А позже, когда после удачной вылазки Американца русские войска перешли в наступление, случилось самое ужасное.

Спешившись, пошёл со всеми в атаку и сам командир князь Михаил Долгоруков. Рядом с ним к только что завоёванному мосту двигались двое: Иван Липранди («с планом позиции в руках») и граф Фёдор Толстой («с огромной пенковой трубкой»), Тот, кто нёс карту, запомнил происшедшее в мельчайших подробностях:

«Князь был в сюртуке нараспашку, под ним надет был, тогда почти у всех в употреблении, шпензер, то есть мундир без фалд. На шее Георгиевский крест, сабля под сюртуком. В правой руке он держал на коротеньком чубуке трубку, в левой маленькую зрительную трубу. День был прекрасный, осенний. Шли под гору довольно скоро, князь по самой оконечности левой стороны дороги; ядра были выпускаемы довольно часто.
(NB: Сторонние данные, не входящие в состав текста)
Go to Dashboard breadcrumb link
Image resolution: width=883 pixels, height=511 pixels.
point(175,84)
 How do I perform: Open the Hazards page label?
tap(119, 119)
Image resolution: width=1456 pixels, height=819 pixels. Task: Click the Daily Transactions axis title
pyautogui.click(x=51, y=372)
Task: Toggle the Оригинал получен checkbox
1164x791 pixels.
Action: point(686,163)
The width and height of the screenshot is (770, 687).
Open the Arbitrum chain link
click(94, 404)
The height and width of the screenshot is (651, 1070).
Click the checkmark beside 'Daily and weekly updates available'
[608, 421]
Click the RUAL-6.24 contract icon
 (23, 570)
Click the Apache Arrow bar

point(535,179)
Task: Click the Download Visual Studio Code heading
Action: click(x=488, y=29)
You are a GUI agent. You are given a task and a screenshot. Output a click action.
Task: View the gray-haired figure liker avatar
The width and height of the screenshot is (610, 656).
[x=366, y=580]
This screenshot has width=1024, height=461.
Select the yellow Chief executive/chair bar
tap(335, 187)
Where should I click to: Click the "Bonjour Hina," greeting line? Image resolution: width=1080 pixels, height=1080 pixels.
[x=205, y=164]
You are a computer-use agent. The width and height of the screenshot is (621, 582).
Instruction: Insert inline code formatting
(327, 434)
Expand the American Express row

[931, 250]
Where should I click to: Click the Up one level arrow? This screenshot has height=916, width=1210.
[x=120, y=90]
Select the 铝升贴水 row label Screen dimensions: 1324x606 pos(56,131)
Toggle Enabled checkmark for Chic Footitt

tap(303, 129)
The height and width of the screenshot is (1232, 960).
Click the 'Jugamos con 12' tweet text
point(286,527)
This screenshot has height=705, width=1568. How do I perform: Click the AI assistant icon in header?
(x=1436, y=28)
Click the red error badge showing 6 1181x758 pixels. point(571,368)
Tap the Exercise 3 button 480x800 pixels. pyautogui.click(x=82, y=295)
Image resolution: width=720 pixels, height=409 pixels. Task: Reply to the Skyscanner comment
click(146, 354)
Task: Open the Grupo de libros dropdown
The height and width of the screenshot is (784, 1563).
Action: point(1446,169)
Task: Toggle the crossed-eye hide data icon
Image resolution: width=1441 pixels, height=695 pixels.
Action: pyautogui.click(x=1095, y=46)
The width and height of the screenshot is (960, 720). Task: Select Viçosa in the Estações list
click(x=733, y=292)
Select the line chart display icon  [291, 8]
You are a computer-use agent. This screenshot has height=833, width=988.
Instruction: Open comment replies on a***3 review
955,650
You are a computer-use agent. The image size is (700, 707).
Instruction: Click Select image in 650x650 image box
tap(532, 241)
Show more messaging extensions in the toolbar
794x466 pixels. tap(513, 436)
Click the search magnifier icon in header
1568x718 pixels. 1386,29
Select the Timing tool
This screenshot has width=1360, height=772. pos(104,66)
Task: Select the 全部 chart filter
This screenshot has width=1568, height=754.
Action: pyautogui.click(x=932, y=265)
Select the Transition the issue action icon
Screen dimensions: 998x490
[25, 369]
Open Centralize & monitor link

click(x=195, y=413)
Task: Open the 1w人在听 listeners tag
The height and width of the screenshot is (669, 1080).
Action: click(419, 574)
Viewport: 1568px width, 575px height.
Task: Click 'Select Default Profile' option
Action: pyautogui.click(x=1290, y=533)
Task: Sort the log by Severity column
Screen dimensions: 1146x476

Вдруг мы услышали удар ядра и в то же мгновение увидели князя, упавшего в яму (из которой выбирали глину) около дороги. Граф Толстой и я мгновенно бросились за ним <…>. Фуражки и чубука уже не было; зрительная труба была стиснута в левой руке. Князь лежал на спине. Прекрасное лицо его не изменилось. Трёхфунтовое ядро ударило его в локоть правой руки и пронизало его стан. Он был бездыханен. Граф и я приподняли голову…»[324]

(Шведы между тем, писал впоследствии находившийся на поле боя «в резерве» офицер лейб-гвардии Егерского батальона К. Н. Батюшков, были «прогнаны с великим уроном»[325]. Кстати, Фёдор Толстой и Константин Батюшков крепко подружились в дни войны в Финляндии. Ни на кого не похожий Американец произвёл столь сильное впечатление на поэта, что последний однажды назвал графа «удивительным человеком, которого Дидерот, Пиголебрен и Ритиф де ла Бретоне сочинили в часы философического исступления»[326].)

«Вечером <…> мы нашли князя на том самом столе, на котором обедывали, в распоряжении медиков, бальзамировавших его, — заключает свою повесть И. П. Липранди. — Здесь только я мог обмыться от крови, но граф Толстой решительно сказал, что не будет смывать её, пока сама не исчезнет, и взял себе шпензер князя»[327].

Долгоруковский мундир Американец хранил как святыню почти сорок лет.

На третий день поручик Фёдор Толстой и два других штабных офицера повезли тело князя-«солдата» в российскую столицу. «Ему велено было только присутствовать при церемонии погребения, — сообщил Ф. Ф. Вигель, — и тот же час опять выехать из Петербурга»[328].

А по возвращении оттуда безутешного графа Фёдора — как утверждал тот же мемуарист, «в память Долгорукова»[329] — власти наконец простили и вернули в гвардейский Преображенский полк. Судя по имеющимся документам, это произошло 31 октября 1808 года[330]. Американец примкнул к 4-му батальону полка, который с конца сентября участвовал «в трудном походе по малонаселённой стране, объятой пламенем народной войны»[331].